The Advertising Research Foundation (ARF) has just released the findings of the second phase of its three-phase study of the validity of attention measurement. As you may recall, the first phase was the publication of an Atlas of 29 attention measurement and prediction companies, dissecting differing definitions and methodologies, and containing links to case studies provided by each company.
In the second phase, 12 of these companies participated in an analysis of the degree to which their pretesting of video ads, focusing on attention and in some cases also emotion, provided measurements of the creative that agree with the advertiser’s assessment of the in-market business success of these ads. This was the question: do the attention pretests agree with the actual in-market results in categorizing ads as worthy of running or not?
Phase three which is now beginning will analyze the validity of the use of these varied attentional methods in filtering out low-attention media placements.
The results just released for phase two were shocking to many people. What they show is that attention measures are not the best practice for deciding which ads to run or not run.
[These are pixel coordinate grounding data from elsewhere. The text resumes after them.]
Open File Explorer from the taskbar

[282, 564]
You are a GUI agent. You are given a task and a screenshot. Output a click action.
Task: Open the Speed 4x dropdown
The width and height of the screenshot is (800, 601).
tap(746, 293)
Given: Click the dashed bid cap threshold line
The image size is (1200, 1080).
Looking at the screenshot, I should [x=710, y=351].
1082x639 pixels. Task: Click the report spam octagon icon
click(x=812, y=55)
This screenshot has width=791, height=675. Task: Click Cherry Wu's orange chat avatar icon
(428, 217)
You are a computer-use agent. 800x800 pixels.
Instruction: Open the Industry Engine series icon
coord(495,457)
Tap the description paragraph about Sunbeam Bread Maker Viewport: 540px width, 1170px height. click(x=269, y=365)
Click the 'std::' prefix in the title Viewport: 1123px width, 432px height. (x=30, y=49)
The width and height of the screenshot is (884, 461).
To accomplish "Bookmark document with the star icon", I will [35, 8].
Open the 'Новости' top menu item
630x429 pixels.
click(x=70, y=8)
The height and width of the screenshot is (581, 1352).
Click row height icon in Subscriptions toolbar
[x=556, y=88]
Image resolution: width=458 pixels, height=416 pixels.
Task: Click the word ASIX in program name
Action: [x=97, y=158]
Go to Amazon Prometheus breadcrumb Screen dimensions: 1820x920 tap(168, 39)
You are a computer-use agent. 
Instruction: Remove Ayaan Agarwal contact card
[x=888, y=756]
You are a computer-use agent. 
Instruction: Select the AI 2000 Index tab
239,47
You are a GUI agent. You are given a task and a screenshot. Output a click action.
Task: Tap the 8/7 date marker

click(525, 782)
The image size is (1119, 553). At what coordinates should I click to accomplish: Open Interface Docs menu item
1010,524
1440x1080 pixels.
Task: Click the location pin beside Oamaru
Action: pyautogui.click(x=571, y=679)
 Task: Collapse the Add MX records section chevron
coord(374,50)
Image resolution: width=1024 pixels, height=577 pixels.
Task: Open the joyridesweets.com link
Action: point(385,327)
In the current industry culture, a vast amount of prior industry learning has been ignored. In that environment, it has been widely assumed that the key thing to measure is whether an ad is going to get attention, and the rest would take care of itself. This assumption has been shattered by the data I’m about to summarize from the ARF phase two report.
After that summary I’ll turn back the clock to reveal what we knew all along – those of us who had not ignored previous industry learning from the ARF. This will show that the phase two results ought not have been so surprising.
Summary of Phase Two Results
- It had been hoped that the 12 different suppliers would exhibit convergent validity – in other words, that the suppliers would tend to agree with each other. However, not much convergence was seen. For one set of 4 ads for one of the test brands, all of which followed the “problem-solution” format, there was a reasonable degree of agreement. Across all 32 ads in the study, however, this was not the case. Two suppliers used survey methods and their results had more convergence than the others. Two others using both eye tracking and facial emotion coding also showed a bit more agreement with each other.
- When second-by-second analysis was compared across the length of each test ad, most suppliers tended to have a “signature” curve pattern that appeared for every ad tested but which was quite a different curve pattern for one supplier vs. another. This suggests instrument bias, i.e. the instrument has more effect on the data than the stimulus does.
- The advertisers had shared with ARF but not with the attention measurers the degree of marketplace success of each ad, on a four-point scale. The advertisers also shared their Key Performance Indicator (KPI), which in most cases was sales/brand growth, with the ARF and with the suppliers. The R2 between supplier measures and the advertiser’s ground truth was 0.12 for the supplier with the highest score.
- Where sales was the KPI, and the supplier claimed predictivity of sales effect, the R2 were 0.0007 for one supplier and 0.004 for the other supplier. This shows no relationship between attention/emotion and sales effect.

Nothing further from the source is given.